Author: Philip Cauchi (Youth Development Coach)
Small-sided games have gained widespread popularity as invaluable training tools in both amateur and professional sports worldwide. They offer a highly effective and efficient means of enhancing various facets of an athlete’s development, encompassing physical, technical, tactical (as noted by Owen in 2016), mental, and socio-affective aspects.
Hill-Haas et al. (2011) liken these small-sided games to scaled-down versions of the full-scale sport, serving different purposes contingent upon the desired training outcomes.
The design of these games incorporates diverse constraints tailored to achieve specific objectives. A pivotal variable is the number of participants involved in the game and the playing area dimensions.
These factors significantly influence the structure of the game in terms of optimizing player dynamics, as emphasized by Mallo in 2022. The amalgamation of player count and playing field size yields the area allocated per player, thus defining the space available to each individual. A smaller area per player restricts their time for observation, analysis, and decision-making, intensifying pressure due to closer proximity to opponents.

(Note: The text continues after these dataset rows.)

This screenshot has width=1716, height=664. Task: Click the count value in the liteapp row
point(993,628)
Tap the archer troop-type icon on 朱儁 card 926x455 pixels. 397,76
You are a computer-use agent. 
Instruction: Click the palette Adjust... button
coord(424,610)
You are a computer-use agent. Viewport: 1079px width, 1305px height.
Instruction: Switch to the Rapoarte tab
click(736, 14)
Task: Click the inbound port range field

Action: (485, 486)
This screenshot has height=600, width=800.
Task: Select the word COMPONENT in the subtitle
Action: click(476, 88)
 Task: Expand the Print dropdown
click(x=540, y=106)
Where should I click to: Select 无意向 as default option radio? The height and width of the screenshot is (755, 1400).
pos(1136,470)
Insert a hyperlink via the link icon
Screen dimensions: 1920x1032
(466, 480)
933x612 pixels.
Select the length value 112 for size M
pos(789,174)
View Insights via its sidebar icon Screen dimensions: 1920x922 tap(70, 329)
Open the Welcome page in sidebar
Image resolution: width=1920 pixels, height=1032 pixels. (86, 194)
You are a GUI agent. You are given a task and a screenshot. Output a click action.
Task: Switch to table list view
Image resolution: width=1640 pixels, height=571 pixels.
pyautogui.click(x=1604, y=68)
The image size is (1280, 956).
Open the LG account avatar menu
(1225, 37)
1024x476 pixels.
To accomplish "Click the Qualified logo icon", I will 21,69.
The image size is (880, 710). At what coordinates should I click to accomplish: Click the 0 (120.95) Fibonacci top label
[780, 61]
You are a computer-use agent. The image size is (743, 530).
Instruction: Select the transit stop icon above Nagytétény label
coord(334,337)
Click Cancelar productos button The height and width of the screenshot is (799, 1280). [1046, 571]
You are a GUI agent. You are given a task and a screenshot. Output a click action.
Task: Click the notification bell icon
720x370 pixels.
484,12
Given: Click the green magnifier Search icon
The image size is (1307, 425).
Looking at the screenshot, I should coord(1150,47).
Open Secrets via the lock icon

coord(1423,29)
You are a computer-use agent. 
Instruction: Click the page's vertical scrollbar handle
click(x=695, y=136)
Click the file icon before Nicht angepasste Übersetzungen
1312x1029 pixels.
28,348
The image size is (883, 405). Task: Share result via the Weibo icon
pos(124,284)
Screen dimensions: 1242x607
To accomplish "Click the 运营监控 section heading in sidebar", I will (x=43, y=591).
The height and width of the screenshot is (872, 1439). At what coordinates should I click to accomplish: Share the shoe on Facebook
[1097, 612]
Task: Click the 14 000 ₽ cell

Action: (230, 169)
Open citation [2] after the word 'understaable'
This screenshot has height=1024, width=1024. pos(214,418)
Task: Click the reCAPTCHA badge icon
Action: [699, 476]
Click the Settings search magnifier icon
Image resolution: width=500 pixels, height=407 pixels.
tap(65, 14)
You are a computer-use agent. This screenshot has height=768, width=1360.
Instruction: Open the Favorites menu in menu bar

This heightened pressure poses a unique challenge to players’ technical abilities, as they must receive and execute passes effectively to maintain possession or score, as argued by Owen et al. (2013).
Notably, smaller team sizes in small-sided games often result in a faster pace of play, measured in meters covered per minute, compared to medium and large-sided games. Reducing the number of players while maintaining the same field size may compel athletes to cover more ground, potentially leading to more dynamic attacking and increased defensive responsibilities.
Smaller playing areas also foster more player interactions, including tackling, intercepting passes, blocking shots, and so forth, contributing to the development of soccer-specific strength.
Additionally, these games entail frequent changes in speed and direction, including sudden breaks, thereby increasing the neuromuscular demands on athletes and placing additional stress on their musculoskeletal systems.
While it’s possible to incorporate neutral players into reduced-size games, it is generally recommended to maintain an equal number of players on both teams.
This approach preserves the realism of the game and facilitates a smoother transition to actual match scenarios. From a football fitness perspective, equalizing player numbers distributes the physical demands more realistically and effectively.
For instance, consider a 4v4+2 neutral player game: the team in possession enjoys a numerical advantage of 6v4, which reduces the physical load on them. However, this advantage may limit the effort required to find space, a physically and mentally taxing endeavour.
While occasionally experiencing numerical superiority can be beneficial for specific behavioural training, the majority of training time should be dedicated to players competing on equal terms, promoting comprehensive skill development.
Utilizing expansive playing areas is typically employed to elevate metabolic power, as observed by Osgnach in 2015, and increase the volume of oxygen consumed (VO₂) during training.
Enlarging the field’s dimensions while maintaining the same number of players prompts several physiological responses, including an elevated heart rate (HR), greater VO₂ uptake, heightened blood lactate concentrations (bLa), and an increased rating of perceived exertion (RPE) among the players.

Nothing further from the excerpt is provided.